-- Records supplied --
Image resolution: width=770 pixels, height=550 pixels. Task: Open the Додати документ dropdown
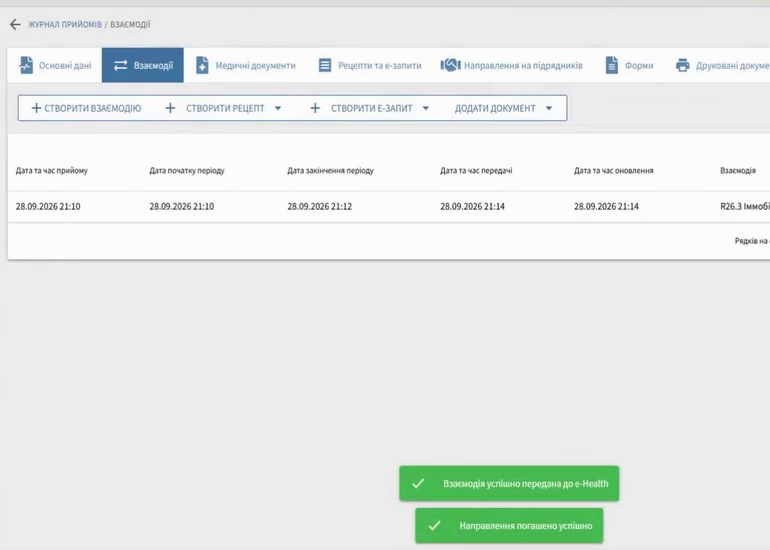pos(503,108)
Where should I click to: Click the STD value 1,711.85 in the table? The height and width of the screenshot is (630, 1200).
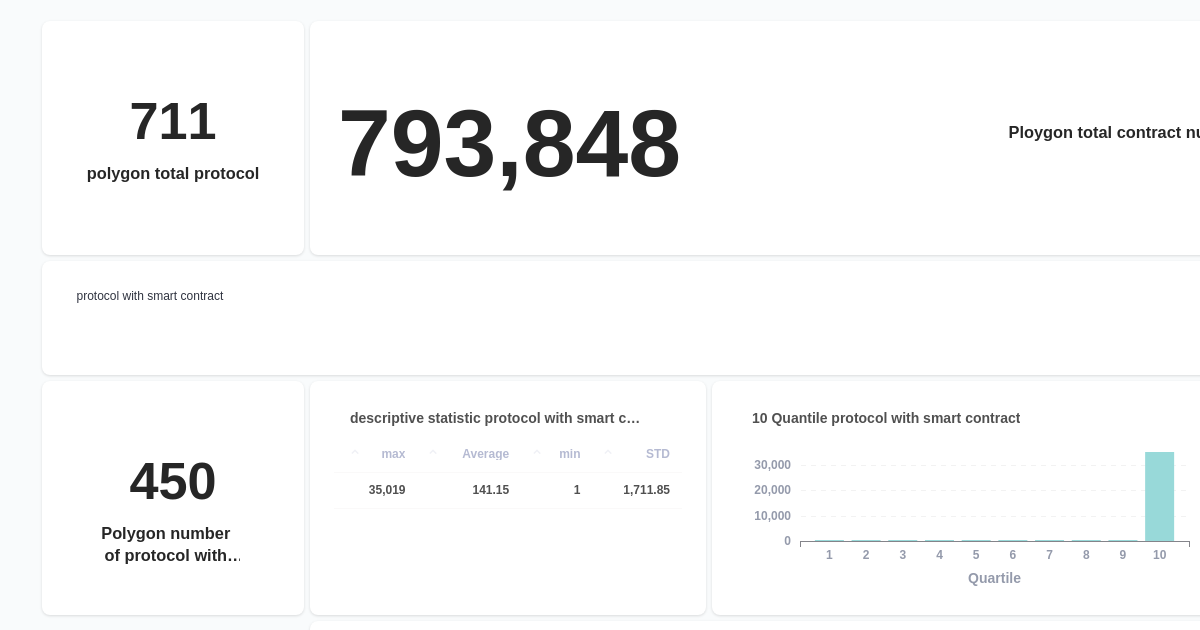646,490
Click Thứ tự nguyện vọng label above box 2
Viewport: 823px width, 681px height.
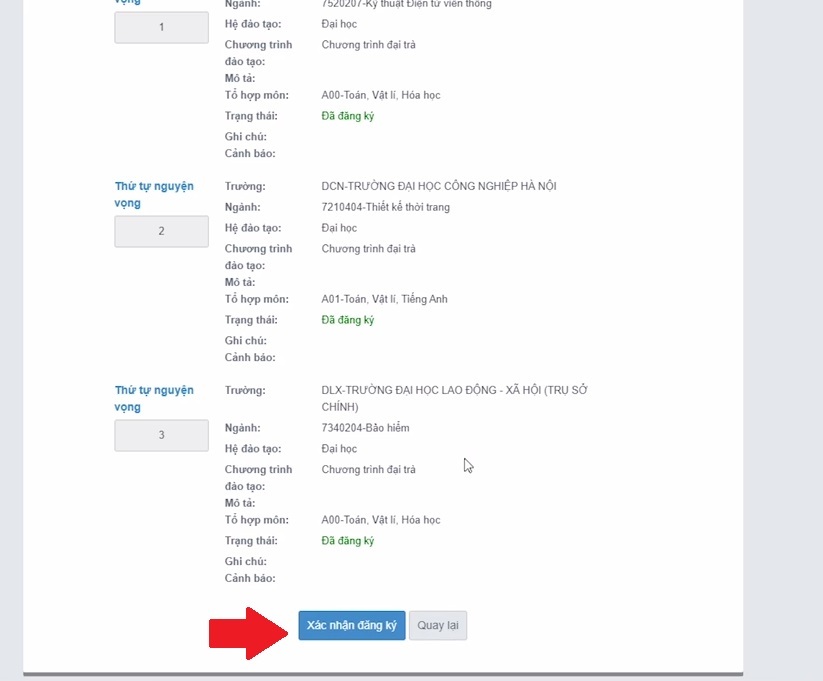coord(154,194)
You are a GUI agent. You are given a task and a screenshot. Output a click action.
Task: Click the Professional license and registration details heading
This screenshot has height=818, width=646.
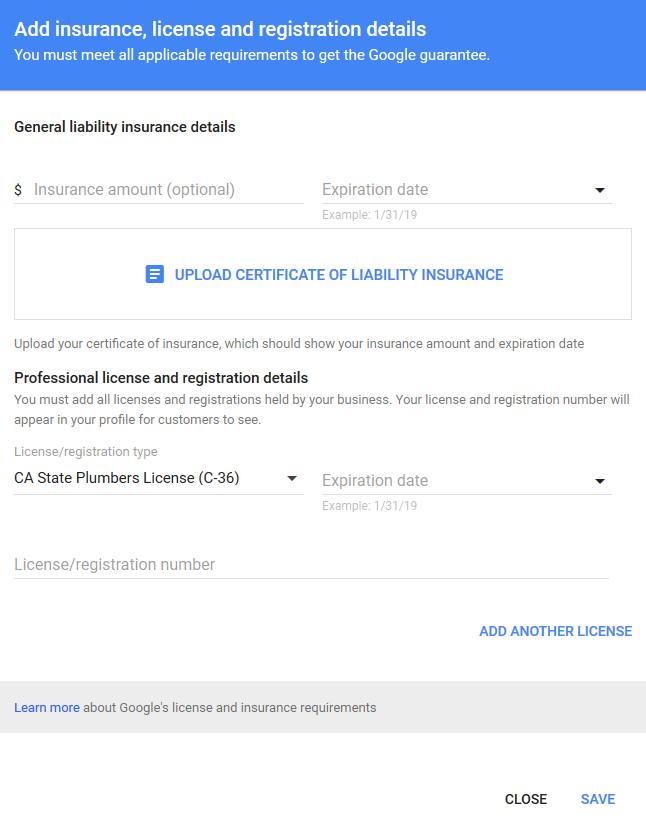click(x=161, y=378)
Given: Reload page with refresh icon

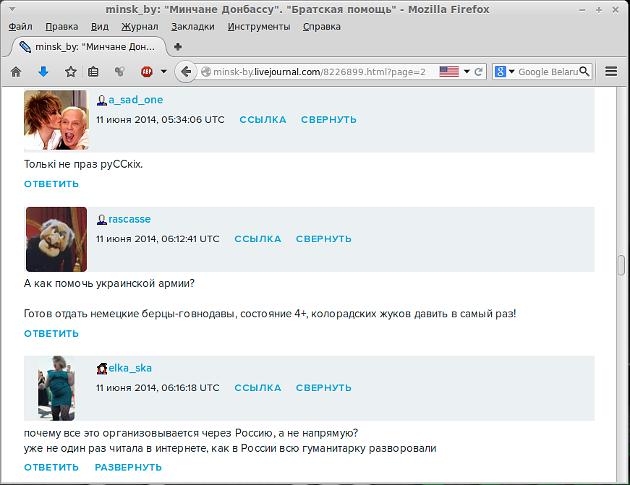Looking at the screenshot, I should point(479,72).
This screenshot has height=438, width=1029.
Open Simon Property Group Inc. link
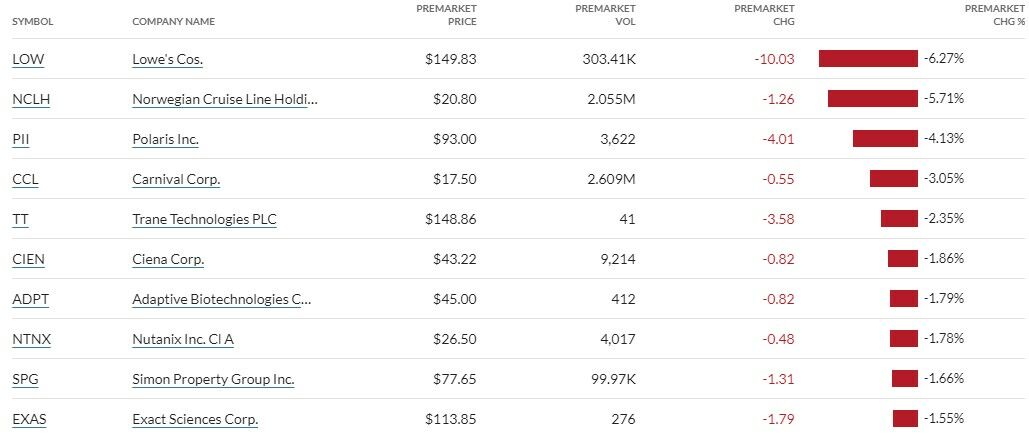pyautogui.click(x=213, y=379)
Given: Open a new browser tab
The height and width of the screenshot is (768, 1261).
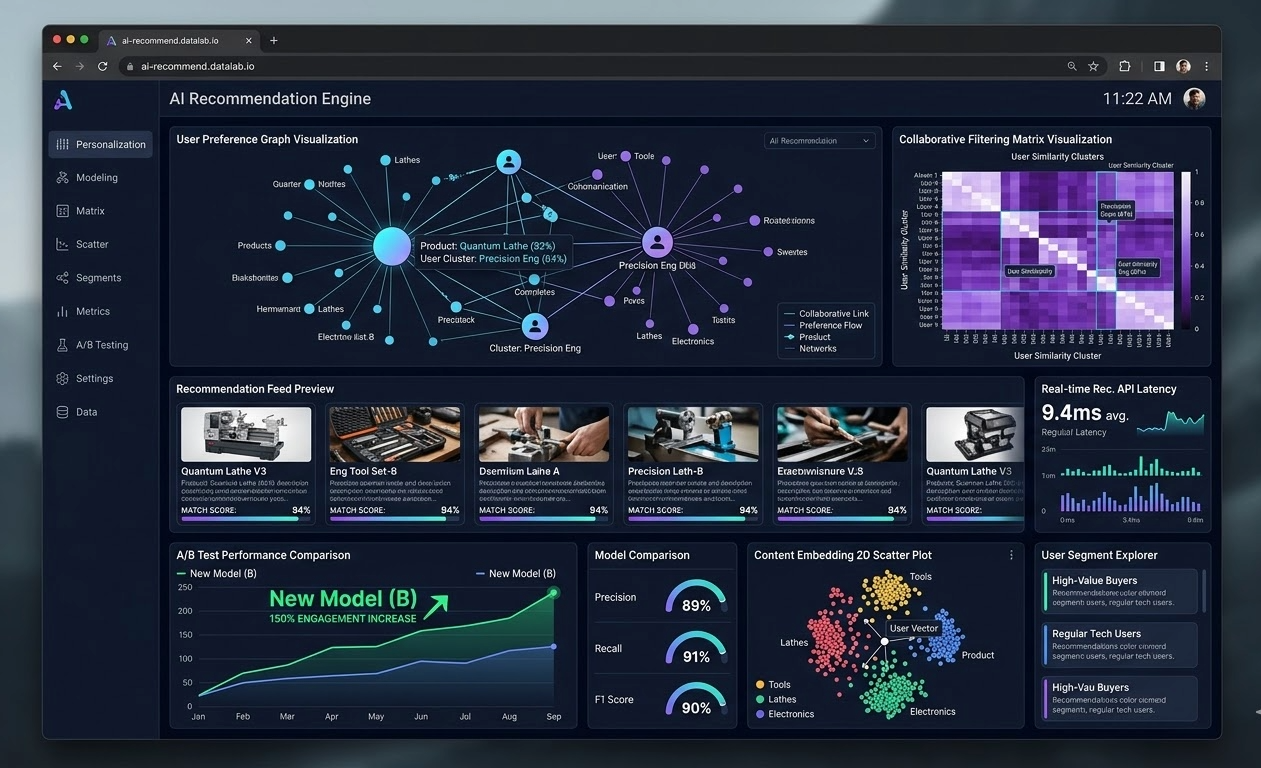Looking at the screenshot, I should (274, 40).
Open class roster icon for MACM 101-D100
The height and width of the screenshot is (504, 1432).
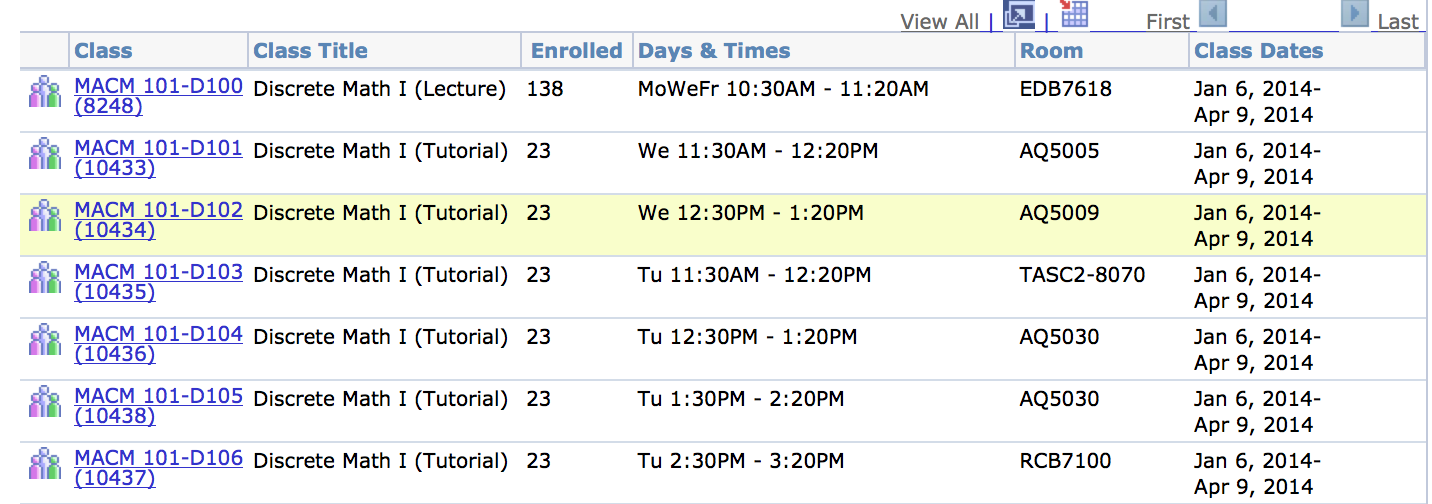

-- Problem to solve --
Your copy of the data above should match it exactly, apart from the images.

-- Written reply --
Image resolution: width=770 pixels, height=550 pixels. Task: Open the Додати документ dropdown
pos(503,108)
Where should I click to: Click the STD value 1,711.85 in the table? The height and width of the screenshot is (630, 1200).
646,490
Click Thứ tự nguyện vọng label above box 2
Viewport: 823px width, 681px height.
coord(154,194)
You are a GUI agent. You are given a task and a screenshot. Output a click action.
Task: Click the Professional license and registration details heading
This screenshot has height=818, width=646.
click(x=161, y=378)
Given: Reload page with refresh icon

Looking at the screenshot, I should point(479,72).
This screenshot has height=438, width=1029.
Open Simon Property Group Inc. link
pyautogui.click(x=213, y=379)
Given: Open a new browser tab
The height and width of the screenshot is (768, 1261).
Looking at the screenshot, I should (274, 40).
Open class roster icon for MACM 101-D100
The height and width of the screenshot is (504, 1432).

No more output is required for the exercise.